WHEN 3 THEN 'In progress.'

WHEN 4 THEN 'Idle.'

WHEN 5 THEN 'Retry.'

WHEN 6 THEN 'Fail'

END AS Status,

(mh1.delivery_latency / 1000) AS LatencySeconds,

mh1.Comments

FROM MSlogreader_history mh1 WITH (NOLOCK)

INNER JOIN (SELECT mh1.agent_id, MAX(mh1.time) as maxtime

FROM MSlogreader_history mh1 WITH (NOLOCK)

JOIN MSlogreader_agents ma WITH (NOLOCK) on ma.id = mh1.agent_id

GROUP BY mh1.agent_id) AS mh2 ON mh1.agent_id = mh2.agent_id and mh1.time = mh2.maxtime

INNER JOIN MSlogreader_agents ma2 WITH (NOLOCK) on ma2.id = mh2.agent_id

INNER JOIN MSreplservers s WITH (NOLOCK) ON publisher_id = s.srvid

ORDER BY 1;

3. Determine any open long running transactions

On the publisher server/database, determine if there are any long running transactions. Long running transactions can generate a log of data modifications - > which leads to bigger log files → that requests the log reader to read through.

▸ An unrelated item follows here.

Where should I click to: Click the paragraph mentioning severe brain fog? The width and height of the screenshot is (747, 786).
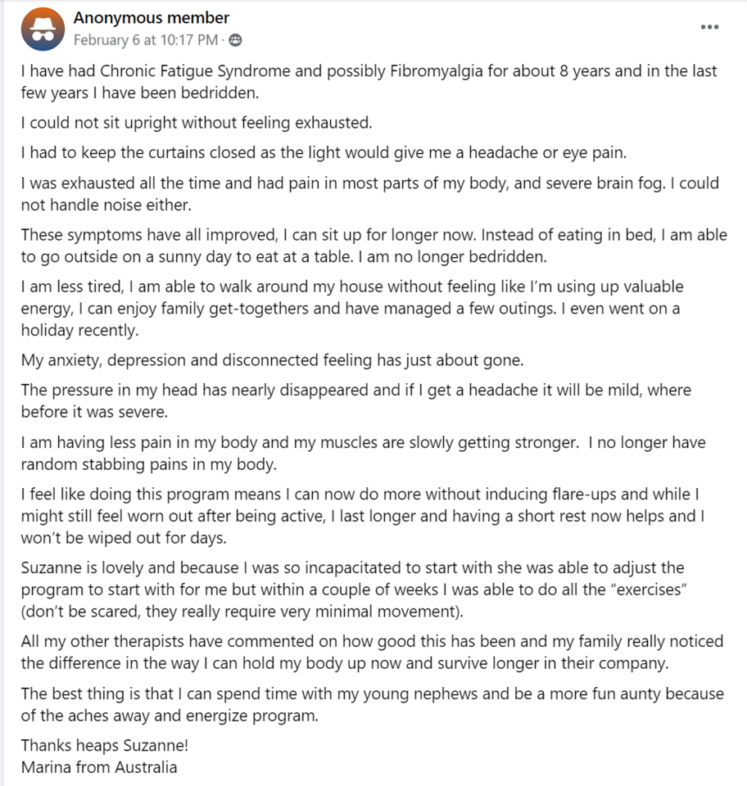[x=370, y=193]
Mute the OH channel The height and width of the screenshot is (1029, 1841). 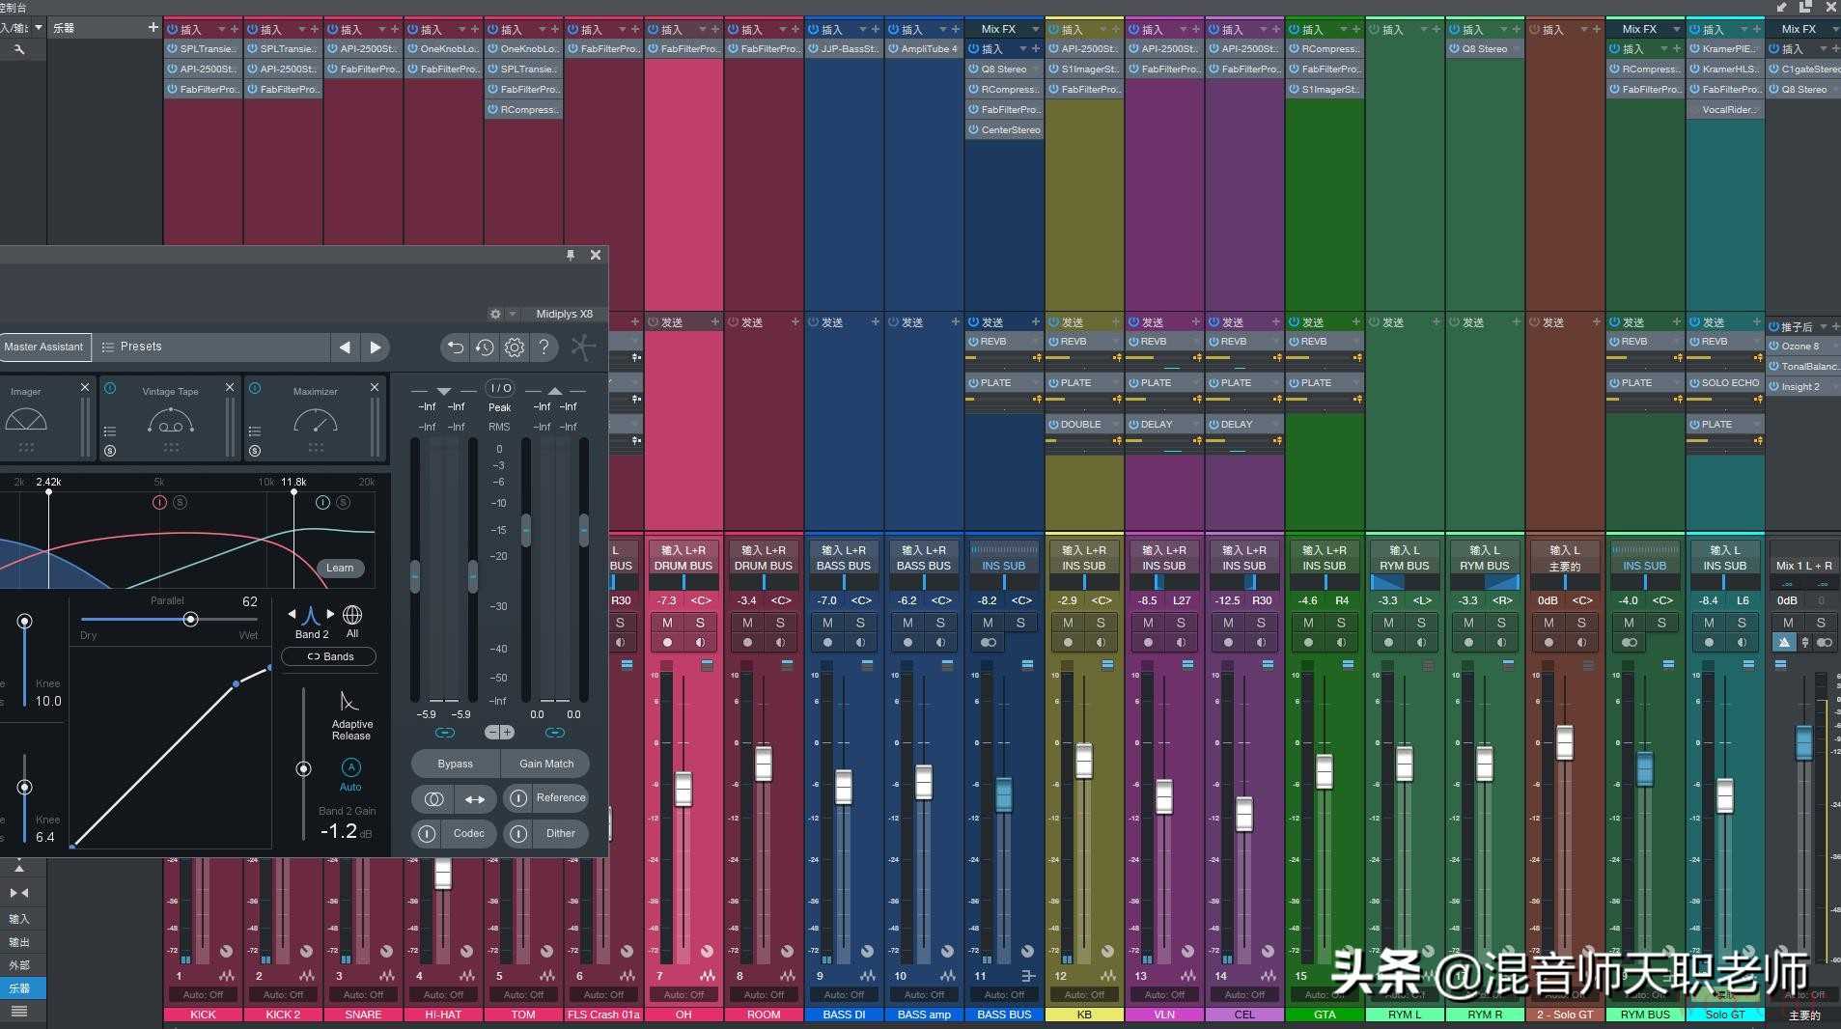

4. Determine if any blocking occurred

5. Reviewing any SQL Agent job that may be contributing to the log file growth (index maintenance)

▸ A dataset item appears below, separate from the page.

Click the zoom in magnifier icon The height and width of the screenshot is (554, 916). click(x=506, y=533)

6. Terminate Replication Monitor connections to the publisher's distributor server

7. Change the log reader' profile to Cleanup

8. Via DPA, determine if any performance issues going on either the Publisher or Distributor

9. Check the message: Replicated transactions are waiting for next Log backup or for mirroring partner to catch up.
This alert inform us that log reader will wait on transaction log backups to happen.
Need to enable trace flag 1448 to fix the issue:

:CONNECT server

-- Check trace flags enabled

DBCC TRACESTATUS (-1)

-- Enable trace flags

DBCC TRACEON (1448, -1);

DBCC TRACESTATUS (-1)

GO